Eto'o réclame à présent 3 millions d'euros au Barça, soit 15 % du montant de son transfert à l'Inter. Une audience de conciliation, préalable à un éventuel procès, devrait se tenir prochainement devant un juge de Barcelone.
Le Camerounais s'appuie sur un règlement de l'Association des footballeurs espagnols (AFE) qui prévoit qu'un joueur évoluant en Espagne a droit à 15 % du montant de son transfert vers un autre club espagnol, a indiqué une source du club catalan, confirmant des informations de médias espagnols.
Le Barça estime qu'il n'a pas à payer, d'abord parce que ce règlement est le fruit « d'un accord entre clubs espagnols », ensuite parce que le paiement de ce pourcentage « incombe au club qui achète » et non au vendeur, selon cette source.

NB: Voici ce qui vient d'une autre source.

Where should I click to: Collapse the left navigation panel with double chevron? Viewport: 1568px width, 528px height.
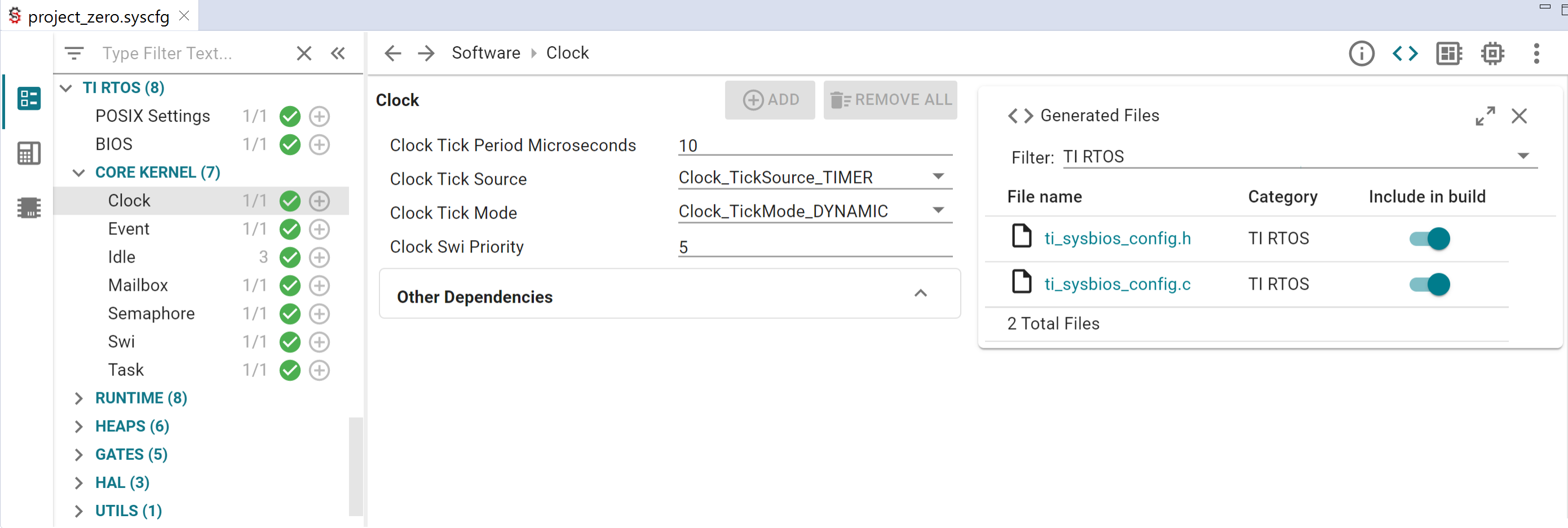pyautogui.click(x=338, y=54)
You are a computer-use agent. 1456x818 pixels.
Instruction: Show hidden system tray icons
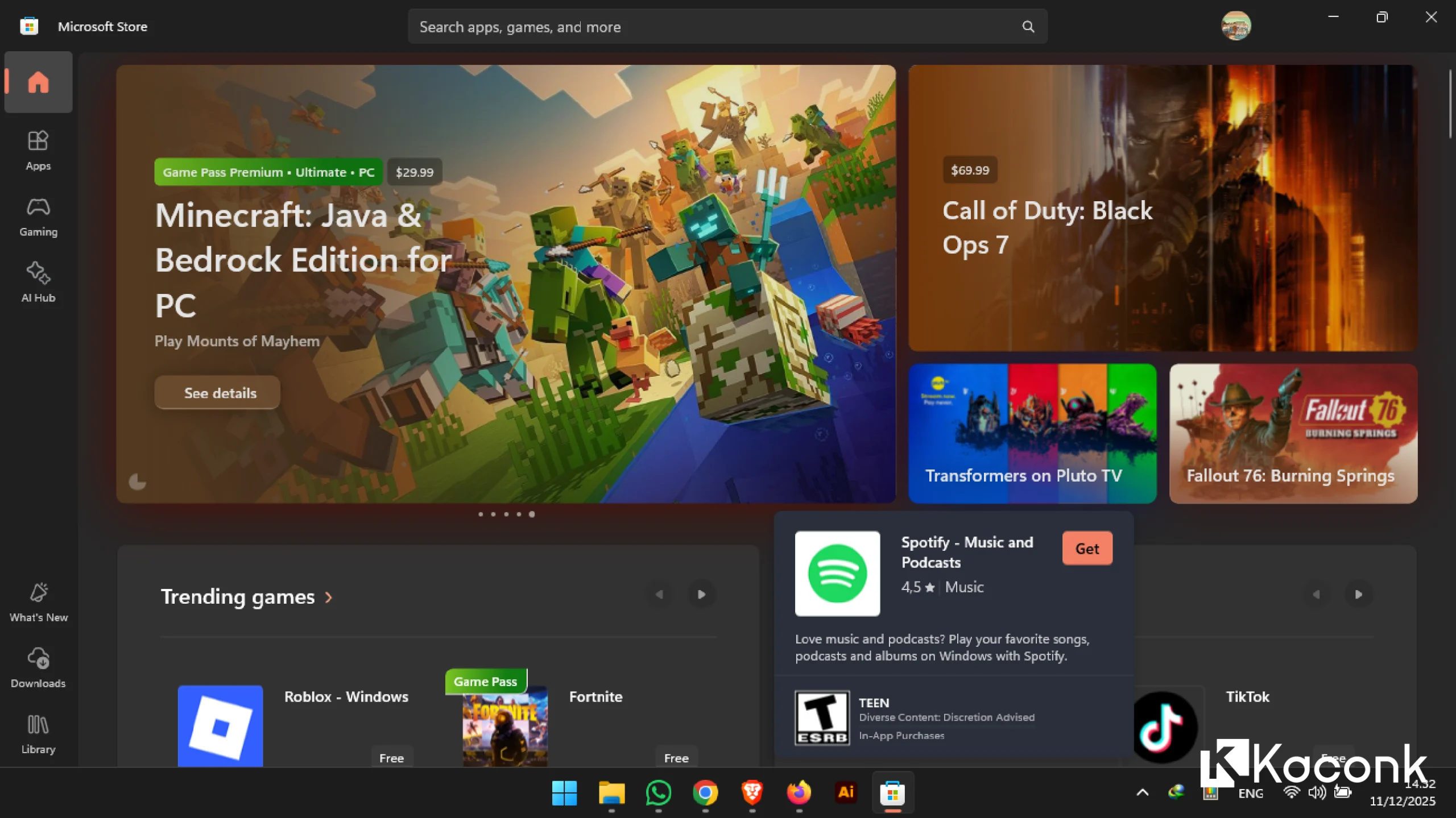click(x=1142, y=792)
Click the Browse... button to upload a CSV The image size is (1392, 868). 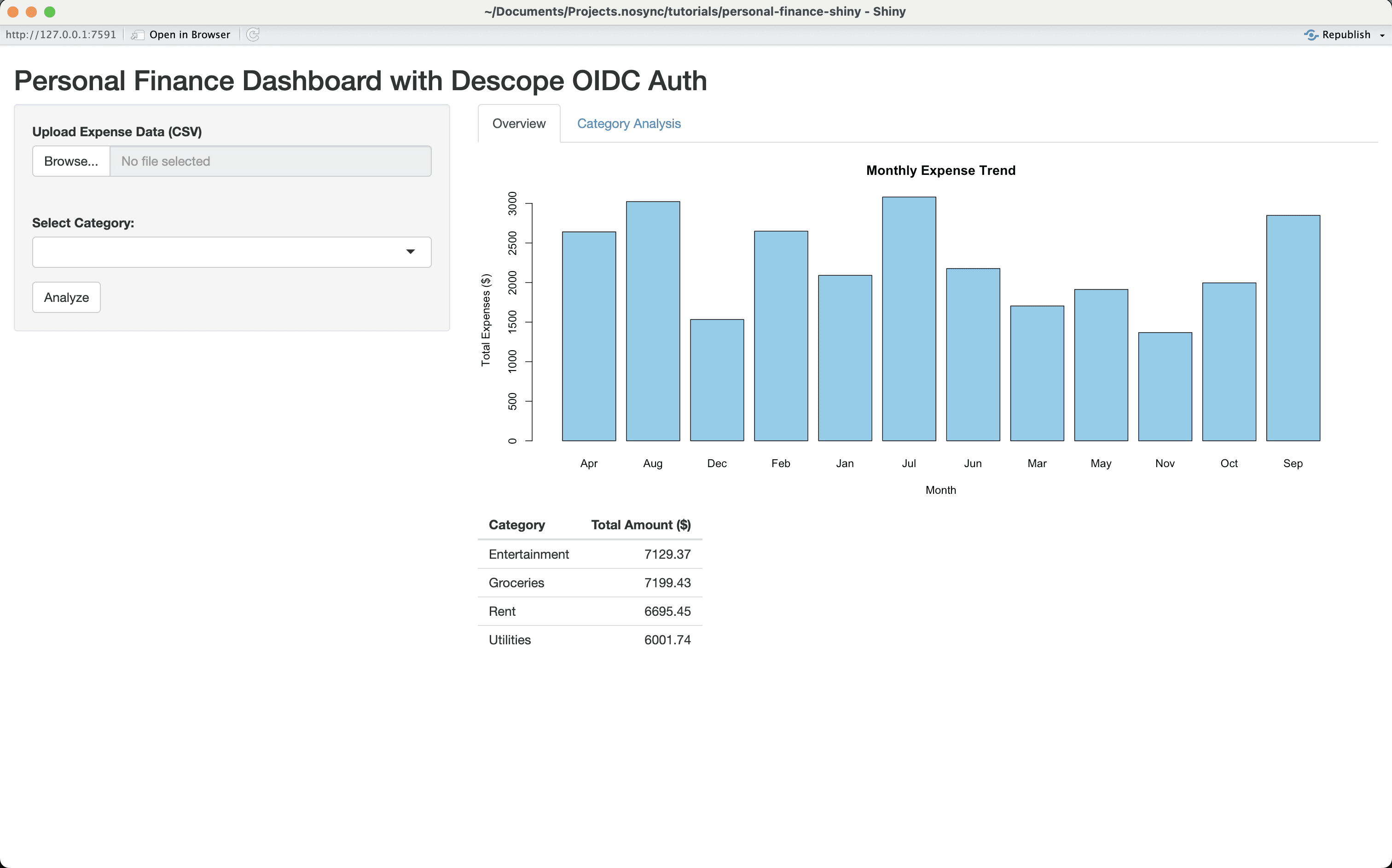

Dans un cas similaire, un juge espagnol avait toutefois condamné en février 2008 le Deportivo La Corogne a payer 2,1 millions d'euros à l'attaquant espagnol Albert Luque, soit l'équivalent de 15 % de son transfert en août 2005 à Newcastle (1re div. anglaise) pour 14 millions d'euros.
« Nous allons défendre nos intérêts », a-t-on déclaré au Barça, soulignant que chaque cas de transfert était différent.
L'entraîneur du club champion d'Espagne et d'Europe, Pep Guardiola, avait décidé pendant l'été, pour une « question de feeling », de se séparer d'Eto'o, malgré son impressionnant rendement devant les buts.